To better understand how games are used in the art world, it is useful to elucidate their role in altering current interpretations of art. As far back as the 60s, artists such as Takako Saito used chess as a central theme in his work. Yet, in his exhibits, the game wasn’t playable but was employed instead to illuminate the relationships between different objects on the board.
This approach “was part of the sea [of] change that began with conceptual art and its privileging of ideas over form.” In this school of thought, there is little value assigned to how the ideas are made manifest, but rather the idea behind the work is the prime mover. In a sense, art could be made of anything. Just see Duchamp’s Fountain.
Herein lies Sharp’s first example of game art: the artists who use gaming technology as tools for art creation. Artist John Oliver’s ioq3aPaint perfectly illustrates this approach. Oliver manipulated bugs in the Quake 3 engine to create abstract images. The resulting screengrabs had zero “gameness left [and shared] no obvious connection to games at all if the viewer was not familiar with how videogames were made.”
In Sharp’s eyes, this method of repurposing game technology for art creation is analogous with the works of Ben Laposky who aesthetically explored images captured by electronic test instruments. Sharp goes further and places Oliver’s style in the historical trajectory of Robert Rauschenburg, whose paintings were “not a conception of what the world looked like, but rather what the world was.”
The image to the left is a contemporary example of game art. The artist is Ygor Dimas and you can find his work on Twitter or Ello.
Nevertheless, artists enlist games as materials for art creation in more elastic practices than just image creation. Some artists use games to subvert the original creation and create commentary. Sharp highlights Cory Arcangel, who repurposes games in his own works, to exemplify this approach.

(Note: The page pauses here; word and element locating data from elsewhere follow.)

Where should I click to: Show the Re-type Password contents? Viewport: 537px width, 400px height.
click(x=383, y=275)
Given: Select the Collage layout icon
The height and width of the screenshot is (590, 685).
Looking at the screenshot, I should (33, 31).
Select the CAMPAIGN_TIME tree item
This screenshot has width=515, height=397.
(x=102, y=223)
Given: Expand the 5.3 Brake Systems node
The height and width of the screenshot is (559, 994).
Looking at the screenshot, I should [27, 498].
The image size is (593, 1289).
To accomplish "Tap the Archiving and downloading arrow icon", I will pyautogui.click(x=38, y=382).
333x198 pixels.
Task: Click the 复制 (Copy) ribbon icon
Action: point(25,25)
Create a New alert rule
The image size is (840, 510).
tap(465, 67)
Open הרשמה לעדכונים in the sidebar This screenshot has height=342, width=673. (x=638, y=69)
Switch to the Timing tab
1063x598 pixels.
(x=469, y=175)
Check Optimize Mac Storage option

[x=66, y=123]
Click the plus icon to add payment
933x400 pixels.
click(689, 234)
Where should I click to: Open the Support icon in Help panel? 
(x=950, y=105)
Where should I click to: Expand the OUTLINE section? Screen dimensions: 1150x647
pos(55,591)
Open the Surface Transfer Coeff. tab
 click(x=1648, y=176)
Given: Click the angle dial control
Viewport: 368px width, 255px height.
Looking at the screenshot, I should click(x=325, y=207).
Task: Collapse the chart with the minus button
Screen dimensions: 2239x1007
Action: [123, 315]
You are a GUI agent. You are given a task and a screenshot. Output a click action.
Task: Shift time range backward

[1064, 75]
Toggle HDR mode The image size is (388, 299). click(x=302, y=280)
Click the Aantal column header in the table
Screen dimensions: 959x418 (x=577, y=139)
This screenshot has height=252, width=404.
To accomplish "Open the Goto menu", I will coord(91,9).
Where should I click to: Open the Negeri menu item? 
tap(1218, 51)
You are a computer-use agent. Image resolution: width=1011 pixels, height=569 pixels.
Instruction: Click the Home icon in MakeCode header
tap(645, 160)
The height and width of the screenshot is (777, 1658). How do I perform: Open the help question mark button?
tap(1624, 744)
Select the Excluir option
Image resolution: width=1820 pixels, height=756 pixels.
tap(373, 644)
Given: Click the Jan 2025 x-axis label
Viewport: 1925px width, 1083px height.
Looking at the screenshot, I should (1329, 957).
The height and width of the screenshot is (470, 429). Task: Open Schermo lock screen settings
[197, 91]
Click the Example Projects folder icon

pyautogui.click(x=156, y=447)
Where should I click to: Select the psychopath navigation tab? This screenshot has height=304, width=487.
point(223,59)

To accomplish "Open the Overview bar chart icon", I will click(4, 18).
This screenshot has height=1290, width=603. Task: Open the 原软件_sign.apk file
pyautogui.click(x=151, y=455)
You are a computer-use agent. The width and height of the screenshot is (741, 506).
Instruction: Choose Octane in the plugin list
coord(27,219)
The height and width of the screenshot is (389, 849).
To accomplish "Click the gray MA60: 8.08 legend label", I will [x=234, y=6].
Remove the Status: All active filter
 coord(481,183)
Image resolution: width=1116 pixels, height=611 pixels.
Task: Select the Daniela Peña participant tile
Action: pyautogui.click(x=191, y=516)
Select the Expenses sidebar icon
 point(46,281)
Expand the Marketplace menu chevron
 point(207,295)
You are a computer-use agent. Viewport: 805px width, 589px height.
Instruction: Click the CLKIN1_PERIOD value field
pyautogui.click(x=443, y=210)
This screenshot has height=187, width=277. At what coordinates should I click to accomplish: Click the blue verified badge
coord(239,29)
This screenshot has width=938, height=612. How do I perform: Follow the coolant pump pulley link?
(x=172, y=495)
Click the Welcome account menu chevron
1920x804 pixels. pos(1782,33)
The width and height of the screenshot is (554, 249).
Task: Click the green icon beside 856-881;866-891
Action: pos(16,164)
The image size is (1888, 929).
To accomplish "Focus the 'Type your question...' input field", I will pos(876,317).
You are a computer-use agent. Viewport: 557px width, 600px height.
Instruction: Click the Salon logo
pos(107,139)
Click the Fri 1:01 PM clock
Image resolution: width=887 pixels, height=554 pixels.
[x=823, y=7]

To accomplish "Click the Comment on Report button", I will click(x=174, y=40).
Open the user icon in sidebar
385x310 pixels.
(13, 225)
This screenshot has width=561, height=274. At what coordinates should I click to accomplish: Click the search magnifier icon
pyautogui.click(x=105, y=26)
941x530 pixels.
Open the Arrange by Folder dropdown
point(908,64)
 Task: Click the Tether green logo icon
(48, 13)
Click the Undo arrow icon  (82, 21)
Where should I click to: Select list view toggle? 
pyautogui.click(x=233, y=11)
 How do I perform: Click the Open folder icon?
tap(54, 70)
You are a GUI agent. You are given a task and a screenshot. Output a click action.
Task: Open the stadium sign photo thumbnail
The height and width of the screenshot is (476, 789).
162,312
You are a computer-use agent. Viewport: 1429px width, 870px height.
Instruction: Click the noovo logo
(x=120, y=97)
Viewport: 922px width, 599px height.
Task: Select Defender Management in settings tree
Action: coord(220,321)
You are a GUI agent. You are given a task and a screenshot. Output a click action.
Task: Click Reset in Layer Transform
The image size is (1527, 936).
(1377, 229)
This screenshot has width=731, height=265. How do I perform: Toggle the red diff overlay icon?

He created Beat the Champ, an installation that displayed ten bowling games from different eras all auto-rolling gutter balls. By removing play, Arcangel subverts the original games’ intention.
Furthermore, Sharp points out the similarities between Arcangel’s Beat the Champ and Andy Warhol’s Campbell’s Soup Cans. With Campbell’s Soup Cans, Warhol denied the images of their advertising power and replaced it with commentary on the “commerce driven nature of fine art [galleries].” Likewise, Beat the Champ changes the frustration of a gutterball into a pleasurable viewing experience. Both appropriate artifacts with the intention of creating new meaning while at the same time stripping them of their characteristics that were present before intervention.
Lastly, Sharp shows that artists also use games to reflect upon and even research or expose the medium. Here, the artists wish to bring a “critical eye to… videogames, their play, and the technologies that produce them.” Max Payne Cheats Only 1, a compilation of videos showing exploits and graphical glitches in Max Payne 2, has lost its interactivity, allowing the viewer to “contemplate the bizarre, artificial nature of 3D games.”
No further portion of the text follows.